Prace badawcze posuwają się do przodu.
Obecnie minęliśmy 27. metr.
Pokonanie skomplikowanego zabezpieczenia „niemieckiego” odcinka wejściowego, zrobionego w 1945 roku, stanowi spore wyzwanie. Rumosz, po wysadzeniu ociosów między stojakami, jest luźny i obsypuje się przy wybieraniu go z przodka.
Dzisiaj konsultowaliśmy sposób wykonania zawału z Patrol Saperski Bolesławiec, który monitoruje przebieg prac. Saperzy potwierdzili, że był wykonany w sposób przemyślany, a jego celem było utrudnienie wejście do środka osobom niepowołanym. Po „buforze”, czyli ułożonej podsadzce bazaltowej w sztolni 1 oraz usypanych stożkach na wejściu i wyjściu ze śluzy, jest to kolejny dowód, że Niemcom zależało, żeby nikt niepowołany do obiektu się nie dostał. Kolejny raz nasze przypuszczenia okazały się faktem…
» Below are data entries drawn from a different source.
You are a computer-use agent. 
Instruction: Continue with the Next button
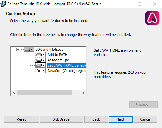121,119
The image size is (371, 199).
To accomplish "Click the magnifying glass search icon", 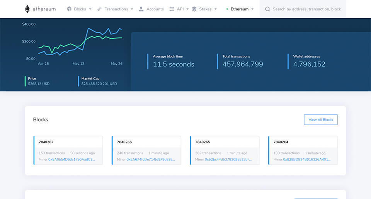I will (x=267, y=9).
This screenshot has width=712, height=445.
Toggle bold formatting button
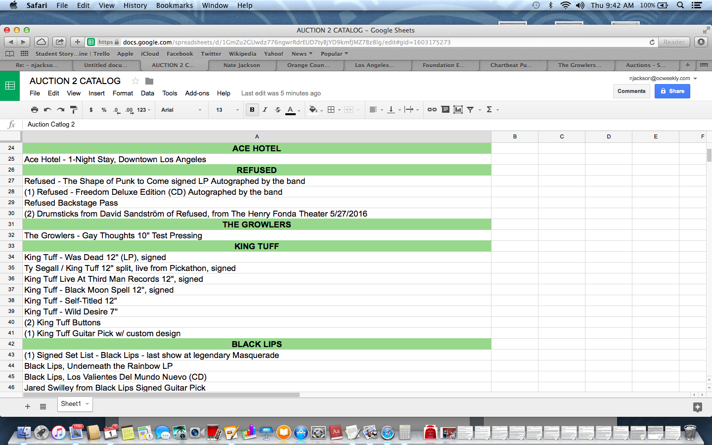(252, 110)
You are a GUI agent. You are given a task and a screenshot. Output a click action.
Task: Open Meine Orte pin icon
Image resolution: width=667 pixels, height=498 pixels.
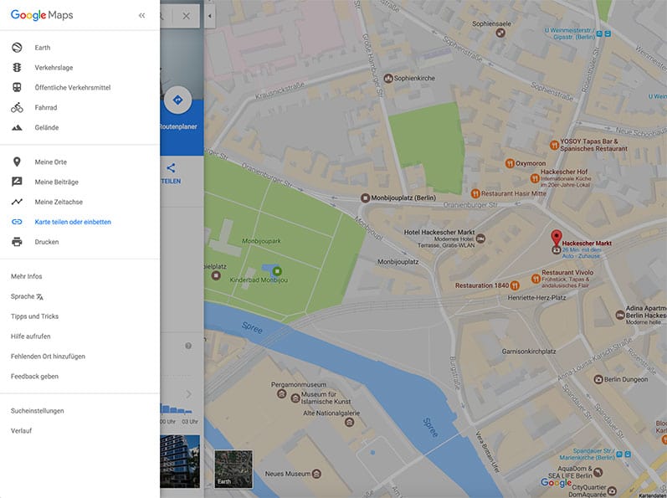coord(17,162)
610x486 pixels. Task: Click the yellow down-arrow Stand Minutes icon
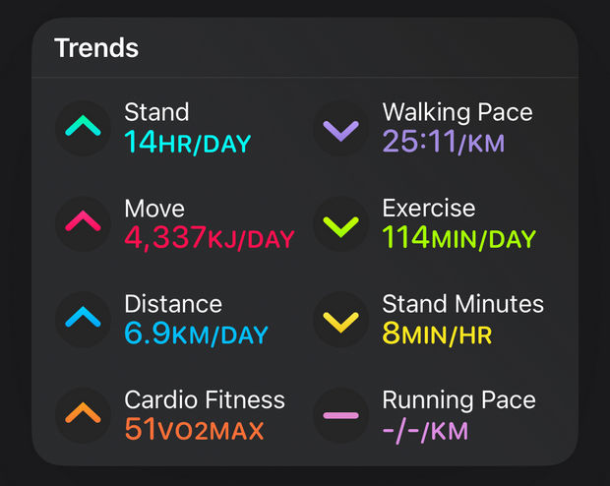[342, 318]
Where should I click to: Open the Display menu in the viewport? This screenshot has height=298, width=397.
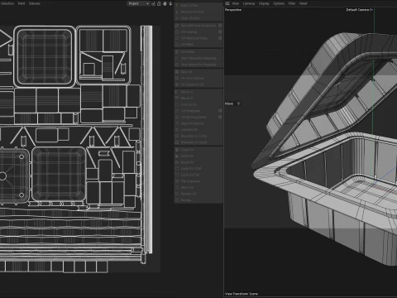click(264, 3)
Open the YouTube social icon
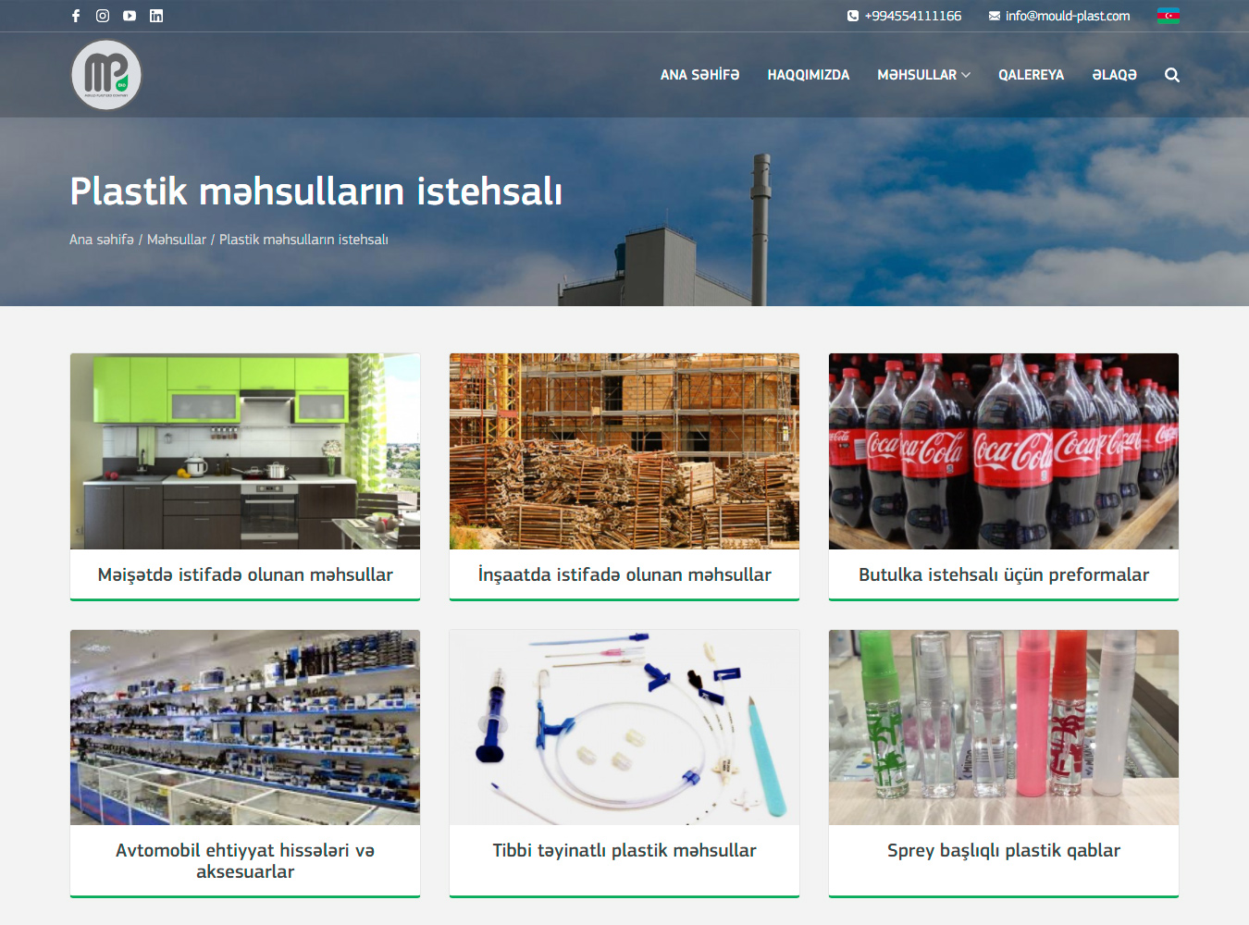Screen dimensions: 1249x925 click(x=130, y=16)
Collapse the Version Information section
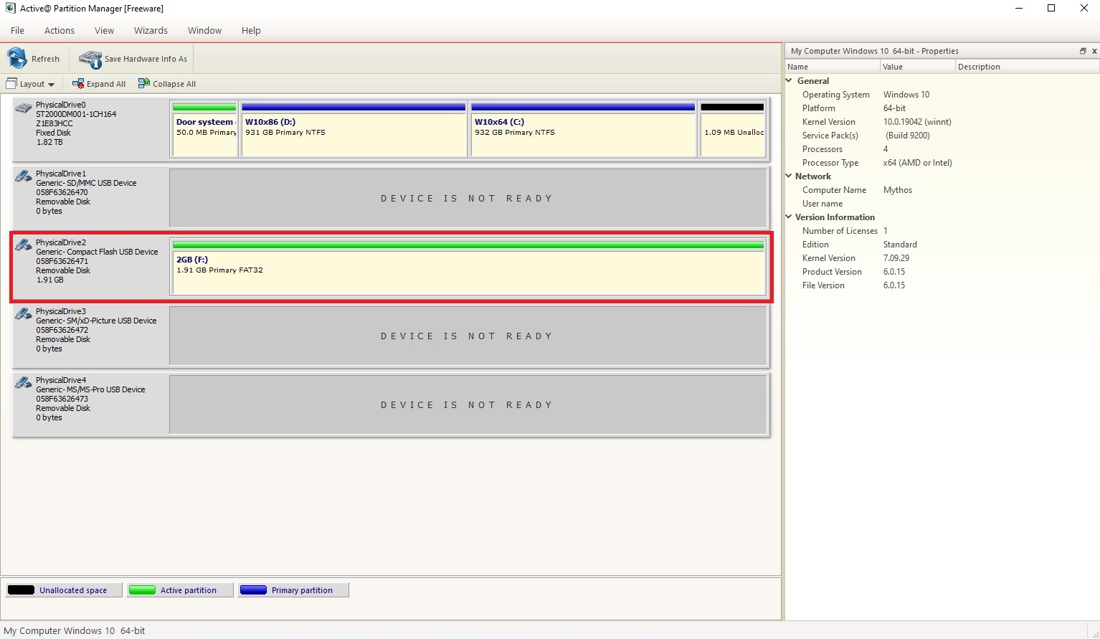This screenshot has width=1100, height=639. [x=790, y=217]
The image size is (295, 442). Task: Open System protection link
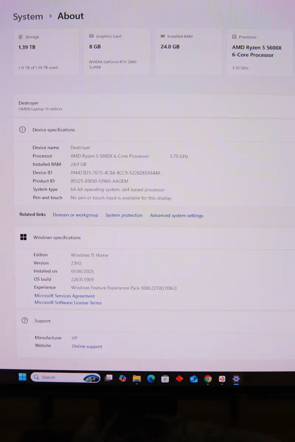[x=124, y=215]
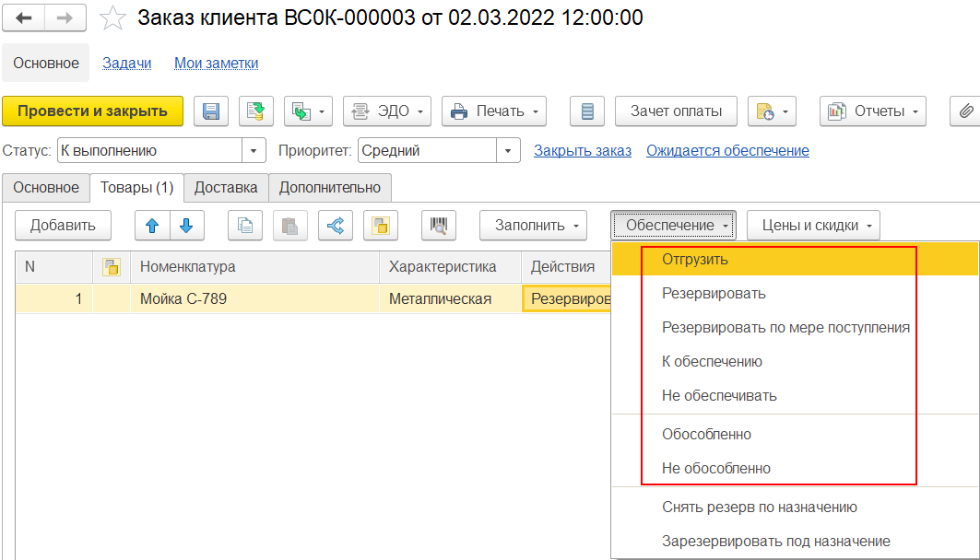980x560 pixels.
Task: Switch to the Доставка tab
Action: (226, 187)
Jutro wstawimy materiał wideo z omówieniem postępu prac i wyników badań.
Jeśli kolejne nasze przypuszczenia okażą się prawdą, to będziemy potrzebowali dużo sił i środków, żeby pokonać trudności, jakie stawia nam lubański podziemny kompleks.
Każdy z Was może poczuć się odkrywcą i badaczem kompleksu sztolni pod Kamienną Górą w Lubaniu wystarczy nas wspomóc dowolną kwotą na zrzutce, do czego gorąco zachęcamy.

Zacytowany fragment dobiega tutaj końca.